The explanatory note to the draft law on CryptoRuble says the amendments proposed by the document “codify the digital financial asset as a legal means of payment on the territory of Russia.” The draft law introduces a number of amendments to the Russian Civil Code, which would create the CryptoRuble as a legal means of payment that would be circulated nationwide.
According to the Communications Minister Nikolay Nikiforov, once CryptoRouble is issued other cryptocurrency mining will be banned on the territory of the Russian Federation, and CryptoRuble will be entirely regulated by the government. All the financial operations involving the CryptoRuble will be taxed and tax will also be applied to any appreciation in value.
“When buying and selling CryptoRuble, the tax will be levied at 13% on the earned difference. Owners will be able to exchange their currency for Russian Rubles at any time. If the owner cannot explain where he/she acquired CryptoRubles from, when converting them into Russian Rubles, the tax for him/her will be 13% of the total amount. This mustn’t be a private currency, but one which will be issued by the state, controlled by the state and this would enable the circulation of digital money in light of the digital economy,” he said.
The future of CryptoRuble is still to be seen, but what is happening in neighbouring states?
In December 2017, Belarus, the closest Russian western neighbour, legalised cryptocurrencies and all operations with them. The President’s Decree of 21 December 2017 that comes into force in three months called “on development of the digital economy” and permitted Belorussian citizens to promote initial coin offerings, own cryptocurrency, create it, exchange, buy and sell for Belorussian Rubles and other cryptocurrencies, transfer it by way of a gift or a will.
None of these operations would be treated as taxable activity for individuals, therefore it would be not necessary to declare it, at least until 2023. In order to deal with cryptocurrencies, legal entities would need to join so-called High-Technologies Parks (HTP), economic zones with special tax and legal regimes, “contributing to the favourable and successful development of IT business in the country”. They would need to become “residents of HTP” or use HTP residents as agents. No special license is required and the Decree promises preferential tax treatment until 2023.
This Belorussian bid to become a “bitcoin haven” might be successful in attracting business and brains from neighbouring Russia.
The reaction to Russia's crypto proposals?
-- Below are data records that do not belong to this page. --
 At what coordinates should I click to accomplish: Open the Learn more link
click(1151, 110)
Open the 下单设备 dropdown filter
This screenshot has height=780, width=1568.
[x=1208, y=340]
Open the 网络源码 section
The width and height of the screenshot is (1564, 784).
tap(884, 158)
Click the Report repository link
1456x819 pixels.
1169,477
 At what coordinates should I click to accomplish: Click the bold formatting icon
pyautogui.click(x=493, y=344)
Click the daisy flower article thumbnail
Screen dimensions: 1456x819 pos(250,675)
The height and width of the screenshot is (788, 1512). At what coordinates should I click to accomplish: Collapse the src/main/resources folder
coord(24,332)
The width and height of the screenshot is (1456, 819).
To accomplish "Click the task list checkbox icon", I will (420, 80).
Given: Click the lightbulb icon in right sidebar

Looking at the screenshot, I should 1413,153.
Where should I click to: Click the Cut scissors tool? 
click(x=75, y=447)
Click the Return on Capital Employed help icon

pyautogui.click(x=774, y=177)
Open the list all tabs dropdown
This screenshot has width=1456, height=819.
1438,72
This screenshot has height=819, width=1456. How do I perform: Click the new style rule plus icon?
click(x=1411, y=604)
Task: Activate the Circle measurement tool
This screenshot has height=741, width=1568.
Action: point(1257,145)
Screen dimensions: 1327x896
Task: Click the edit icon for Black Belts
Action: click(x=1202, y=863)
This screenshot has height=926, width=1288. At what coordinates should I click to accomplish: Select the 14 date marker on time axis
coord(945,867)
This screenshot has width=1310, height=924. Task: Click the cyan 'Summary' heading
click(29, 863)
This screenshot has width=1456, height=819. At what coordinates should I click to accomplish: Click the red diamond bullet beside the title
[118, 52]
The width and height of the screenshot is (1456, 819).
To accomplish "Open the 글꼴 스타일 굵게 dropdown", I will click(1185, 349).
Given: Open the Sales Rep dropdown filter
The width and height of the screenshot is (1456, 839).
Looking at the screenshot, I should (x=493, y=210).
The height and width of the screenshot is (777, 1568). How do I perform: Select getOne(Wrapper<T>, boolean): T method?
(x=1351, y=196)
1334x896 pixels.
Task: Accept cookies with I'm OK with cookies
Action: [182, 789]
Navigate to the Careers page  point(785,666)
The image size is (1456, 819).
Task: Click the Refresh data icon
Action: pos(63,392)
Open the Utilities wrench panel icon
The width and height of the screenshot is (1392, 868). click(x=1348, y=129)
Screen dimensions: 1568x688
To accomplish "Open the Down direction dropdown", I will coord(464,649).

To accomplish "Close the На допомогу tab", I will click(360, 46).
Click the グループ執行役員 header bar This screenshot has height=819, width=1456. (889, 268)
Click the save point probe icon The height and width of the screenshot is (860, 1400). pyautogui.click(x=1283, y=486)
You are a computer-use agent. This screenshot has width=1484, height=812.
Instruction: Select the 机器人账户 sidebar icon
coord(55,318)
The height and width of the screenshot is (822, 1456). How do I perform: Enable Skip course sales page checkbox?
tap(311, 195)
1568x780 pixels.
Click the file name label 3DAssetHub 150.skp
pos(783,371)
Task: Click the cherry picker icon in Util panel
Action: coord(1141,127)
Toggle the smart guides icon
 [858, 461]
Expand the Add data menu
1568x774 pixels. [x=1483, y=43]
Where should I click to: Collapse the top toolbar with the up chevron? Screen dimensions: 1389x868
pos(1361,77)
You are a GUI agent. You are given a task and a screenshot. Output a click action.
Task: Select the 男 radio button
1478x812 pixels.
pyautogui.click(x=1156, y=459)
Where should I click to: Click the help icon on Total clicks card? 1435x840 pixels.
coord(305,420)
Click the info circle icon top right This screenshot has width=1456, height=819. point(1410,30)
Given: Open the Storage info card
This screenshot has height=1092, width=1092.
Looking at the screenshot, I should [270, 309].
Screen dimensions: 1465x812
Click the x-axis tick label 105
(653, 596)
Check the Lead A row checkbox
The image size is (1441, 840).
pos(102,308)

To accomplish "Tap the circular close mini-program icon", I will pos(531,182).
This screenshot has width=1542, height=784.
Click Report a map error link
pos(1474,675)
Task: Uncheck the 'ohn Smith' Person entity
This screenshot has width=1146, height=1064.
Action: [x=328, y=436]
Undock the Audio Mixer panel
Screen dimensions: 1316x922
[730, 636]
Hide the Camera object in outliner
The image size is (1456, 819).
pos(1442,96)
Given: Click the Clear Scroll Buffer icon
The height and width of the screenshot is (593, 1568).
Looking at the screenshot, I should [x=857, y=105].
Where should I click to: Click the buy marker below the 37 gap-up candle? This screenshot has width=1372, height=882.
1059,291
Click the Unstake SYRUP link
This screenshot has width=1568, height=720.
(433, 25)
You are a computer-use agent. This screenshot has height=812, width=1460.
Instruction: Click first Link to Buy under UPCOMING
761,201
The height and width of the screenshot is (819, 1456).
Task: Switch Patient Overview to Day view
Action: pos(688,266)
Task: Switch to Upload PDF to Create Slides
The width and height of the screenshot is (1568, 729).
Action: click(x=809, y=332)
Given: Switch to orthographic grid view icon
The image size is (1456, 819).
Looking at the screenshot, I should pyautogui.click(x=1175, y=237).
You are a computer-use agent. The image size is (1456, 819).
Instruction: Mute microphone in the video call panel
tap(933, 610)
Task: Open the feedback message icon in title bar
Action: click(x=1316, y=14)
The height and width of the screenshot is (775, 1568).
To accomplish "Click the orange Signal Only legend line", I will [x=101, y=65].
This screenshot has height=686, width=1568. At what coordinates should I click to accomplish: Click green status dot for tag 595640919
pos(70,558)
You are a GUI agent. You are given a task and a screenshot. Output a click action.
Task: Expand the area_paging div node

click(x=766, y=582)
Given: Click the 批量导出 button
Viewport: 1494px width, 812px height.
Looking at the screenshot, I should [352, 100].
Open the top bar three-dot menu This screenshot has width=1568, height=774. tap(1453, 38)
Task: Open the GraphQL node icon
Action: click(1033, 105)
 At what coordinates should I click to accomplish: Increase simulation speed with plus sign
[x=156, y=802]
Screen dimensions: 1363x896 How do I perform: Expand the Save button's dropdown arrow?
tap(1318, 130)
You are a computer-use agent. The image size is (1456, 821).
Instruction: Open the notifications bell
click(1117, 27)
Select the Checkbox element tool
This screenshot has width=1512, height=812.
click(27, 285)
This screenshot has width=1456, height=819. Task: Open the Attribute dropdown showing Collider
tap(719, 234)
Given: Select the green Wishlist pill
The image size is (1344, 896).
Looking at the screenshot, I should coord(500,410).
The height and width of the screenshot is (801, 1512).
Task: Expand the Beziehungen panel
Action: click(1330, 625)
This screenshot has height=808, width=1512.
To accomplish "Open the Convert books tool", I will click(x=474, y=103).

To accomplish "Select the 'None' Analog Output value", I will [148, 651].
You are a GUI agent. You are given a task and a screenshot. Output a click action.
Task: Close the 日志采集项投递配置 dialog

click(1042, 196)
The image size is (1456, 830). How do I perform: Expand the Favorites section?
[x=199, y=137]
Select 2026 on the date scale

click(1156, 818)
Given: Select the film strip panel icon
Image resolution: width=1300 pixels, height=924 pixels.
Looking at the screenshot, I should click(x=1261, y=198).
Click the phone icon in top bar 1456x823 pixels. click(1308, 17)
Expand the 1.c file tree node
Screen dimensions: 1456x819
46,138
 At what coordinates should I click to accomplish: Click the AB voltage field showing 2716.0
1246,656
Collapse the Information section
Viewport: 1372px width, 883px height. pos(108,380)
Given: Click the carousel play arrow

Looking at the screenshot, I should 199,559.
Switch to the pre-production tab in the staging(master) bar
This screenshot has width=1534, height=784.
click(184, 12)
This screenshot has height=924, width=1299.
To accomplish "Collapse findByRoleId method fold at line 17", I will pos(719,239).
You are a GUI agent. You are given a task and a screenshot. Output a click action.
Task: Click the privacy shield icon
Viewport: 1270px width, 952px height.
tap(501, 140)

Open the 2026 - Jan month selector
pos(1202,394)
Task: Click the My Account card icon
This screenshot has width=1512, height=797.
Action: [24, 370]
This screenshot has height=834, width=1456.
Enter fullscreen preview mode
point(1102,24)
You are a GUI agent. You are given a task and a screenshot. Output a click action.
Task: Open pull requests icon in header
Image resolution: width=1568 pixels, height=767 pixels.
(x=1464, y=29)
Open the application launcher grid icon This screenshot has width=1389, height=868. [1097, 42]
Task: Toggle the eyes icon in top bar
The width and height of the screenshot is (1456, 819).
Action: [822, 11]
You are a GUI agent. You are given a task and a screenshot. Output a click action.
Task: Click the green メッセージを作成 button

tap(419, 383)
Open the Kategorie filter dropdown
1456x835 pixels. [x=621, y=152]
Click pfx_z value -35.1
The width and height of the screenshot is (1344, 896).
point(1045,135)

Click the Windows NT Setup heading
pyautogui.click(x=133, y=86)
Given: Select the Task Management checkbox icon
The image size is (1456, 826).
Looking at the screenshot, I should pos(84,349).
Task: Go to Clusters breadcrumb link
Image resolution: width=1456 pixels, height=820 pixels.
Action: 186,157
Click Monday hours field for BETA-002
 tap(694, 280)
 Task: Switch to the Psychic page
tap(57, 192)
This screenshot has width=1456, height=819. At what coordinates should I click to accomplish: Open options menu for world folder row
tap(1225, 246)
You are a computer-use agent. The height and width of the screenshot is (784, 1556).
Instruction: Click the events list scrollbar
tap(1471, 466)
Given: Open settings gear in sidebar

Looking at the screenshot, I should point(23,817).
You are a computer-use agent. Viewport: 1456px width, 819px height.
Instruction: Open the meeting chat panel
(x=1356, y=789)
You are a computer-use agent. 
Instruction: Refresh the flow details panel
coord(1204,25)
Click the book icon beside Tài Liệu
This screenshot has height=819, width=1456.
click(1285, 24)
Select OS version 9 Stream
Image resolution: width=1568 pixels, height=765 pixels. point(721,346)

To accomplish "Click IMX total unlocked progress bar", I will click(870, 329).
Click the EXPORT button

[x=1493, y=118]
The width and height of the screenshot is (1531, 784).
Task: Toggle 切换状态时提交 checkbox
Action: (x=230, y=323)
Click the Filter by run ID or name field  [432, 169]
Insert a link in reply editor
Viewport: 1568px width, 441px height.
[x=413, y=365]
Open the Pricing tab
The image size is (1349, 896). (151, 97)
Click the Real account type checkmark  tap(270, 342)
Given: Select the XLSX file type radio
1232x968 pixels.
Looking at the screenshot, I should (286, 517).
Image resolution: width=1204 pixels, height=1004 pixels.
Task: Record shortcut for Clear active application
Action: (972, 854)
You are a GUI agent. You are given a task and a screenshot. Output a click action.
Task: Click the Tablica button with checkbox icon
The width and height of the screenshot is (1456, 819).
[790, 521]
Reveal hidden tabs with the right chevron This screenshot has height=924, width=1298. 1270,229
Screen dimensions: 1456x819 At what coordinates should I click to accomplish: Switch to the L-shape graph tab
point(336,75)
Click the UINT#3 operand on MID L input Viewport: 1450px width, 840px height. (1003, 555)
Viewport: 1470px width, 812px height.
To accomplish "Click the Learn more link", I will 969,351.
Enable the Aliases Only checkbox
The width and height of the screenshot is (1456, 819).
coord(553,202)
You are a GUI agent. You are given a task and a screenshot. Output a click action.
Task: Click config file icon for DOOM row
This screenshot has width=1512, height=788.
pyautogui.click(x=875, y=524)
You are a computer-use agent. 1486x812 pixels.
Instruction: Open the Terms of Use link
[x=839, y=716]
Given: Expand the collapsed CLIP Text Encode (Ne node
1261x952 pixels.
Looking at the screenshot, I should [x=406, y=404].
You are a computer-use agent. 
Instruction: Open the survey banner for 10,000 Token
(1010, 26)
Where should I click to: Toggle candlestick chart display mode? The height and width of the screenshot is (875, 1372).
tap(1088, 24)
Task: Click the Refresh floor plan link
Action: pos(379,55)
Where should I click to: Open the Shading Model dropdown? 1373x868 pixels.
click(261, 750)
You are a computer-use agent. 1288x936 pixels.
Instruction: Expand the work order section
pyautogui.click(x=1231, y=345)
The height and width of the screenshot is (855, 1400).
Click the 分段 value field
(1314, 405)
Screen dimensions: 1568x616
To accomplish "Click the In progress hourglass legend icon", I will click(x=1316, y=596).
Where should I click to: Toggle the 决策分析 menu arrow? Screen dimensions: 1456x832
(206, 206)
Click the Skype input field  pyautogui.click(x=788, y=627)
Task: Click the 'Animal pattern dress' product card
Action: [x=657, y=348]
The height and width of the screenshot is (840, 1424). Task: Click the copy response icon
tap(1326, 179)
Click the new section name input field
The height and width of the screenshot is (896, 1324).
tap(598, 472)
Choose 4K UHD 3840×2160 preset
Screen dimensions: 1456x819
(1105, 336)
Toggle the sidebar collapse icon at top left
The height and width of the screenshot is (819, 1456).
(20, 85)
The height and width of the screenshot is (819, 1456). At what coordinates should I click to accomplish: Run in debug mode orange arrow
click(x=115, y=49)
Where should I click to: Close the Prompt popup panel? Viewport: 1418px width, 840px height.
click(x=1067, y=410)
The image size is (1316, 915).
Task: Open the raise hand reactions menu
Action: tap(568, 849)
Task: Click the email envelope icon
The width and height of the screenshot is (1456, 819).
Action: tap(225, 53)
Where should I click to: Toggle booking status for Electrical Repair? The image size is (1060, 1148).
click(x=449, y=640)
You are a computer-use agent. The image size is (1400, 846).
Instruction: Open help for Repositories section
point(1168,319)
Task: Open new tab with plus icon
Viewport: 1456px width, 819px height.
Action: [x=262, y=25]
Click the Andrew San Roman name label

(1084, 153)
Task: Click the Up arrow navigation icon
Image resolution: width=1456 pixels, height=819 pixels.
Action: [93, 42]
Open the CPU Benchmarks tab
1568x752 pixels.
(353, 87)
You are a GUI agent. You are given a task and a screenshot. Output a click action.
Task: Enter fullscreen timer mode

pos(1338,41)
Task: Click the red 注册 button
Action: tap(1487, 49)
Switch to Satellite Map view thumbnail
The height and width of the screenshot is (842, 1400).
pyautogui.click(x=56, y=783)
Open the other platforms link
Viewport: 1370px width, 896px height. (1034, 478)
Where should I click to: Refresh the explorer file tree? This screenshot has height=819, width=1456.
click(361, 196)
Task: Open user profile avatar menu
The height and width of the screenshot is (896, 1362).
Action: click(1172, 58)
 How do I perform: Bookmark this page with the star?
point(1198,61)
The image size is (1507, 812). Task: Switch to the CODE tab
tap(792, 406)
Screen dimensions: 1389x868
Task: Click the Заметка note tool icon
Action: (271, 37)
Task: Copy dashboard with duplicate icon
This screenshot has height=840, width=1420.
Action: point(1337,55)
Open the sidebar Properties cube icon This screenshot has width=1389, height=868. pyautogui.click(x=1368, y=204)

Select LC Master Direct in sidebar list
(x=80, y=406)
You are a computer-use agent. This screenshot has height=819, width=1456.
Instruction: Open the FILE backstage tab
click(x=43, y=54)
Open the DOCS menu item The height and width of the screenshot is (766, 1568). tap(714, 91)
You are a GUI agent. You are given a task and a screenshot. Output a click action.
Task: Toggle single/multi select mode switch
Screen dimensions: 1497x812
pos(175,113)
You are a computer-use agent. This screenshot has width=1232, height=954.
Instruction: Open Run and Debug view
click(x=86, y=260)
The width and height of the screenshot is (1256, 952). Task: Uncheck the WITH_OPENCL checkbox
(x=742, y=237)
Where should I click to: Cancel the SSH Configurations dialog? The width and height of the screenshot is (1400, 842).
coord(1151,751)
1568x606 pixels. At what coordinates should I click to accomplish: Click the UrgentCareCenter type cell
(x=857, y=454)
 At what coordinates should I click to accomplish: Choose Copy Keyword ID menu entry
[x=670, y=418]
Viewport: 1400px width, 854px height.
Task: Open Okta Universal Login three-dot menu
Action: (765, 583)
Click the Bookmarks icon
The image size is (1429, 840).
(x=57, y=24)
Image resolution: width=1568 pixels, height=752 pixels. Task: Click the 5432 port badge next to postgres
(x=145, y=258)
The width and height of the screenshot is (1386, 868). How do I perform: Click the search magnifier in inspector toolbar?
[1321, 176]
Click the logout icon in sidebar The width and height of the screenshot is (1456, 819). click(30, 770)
Anything centralised will enslave us – the word on the street is that government cryptos should be given a wide berth. It is very possible that crypto enthusiasts, who celebrate anonymity and independence from government institutions and corporations will scoff at CryptoRubles and current proposals.
The Ministry of Finance has outlined an alternative approach – instead of banning the mining of cryptocurrencies, mining income could be taxed instead. Although they say that as a first step it would be necessary to define mining for the purposes of the civil code and tax code, which apparently is not that easy. Another proposal was to create “internal offshores” for the purposes of cryptocurrency trade. This was met by deafening silence from the Central Bank and Federal Tax Service and it was heavily criticised by the president's administration.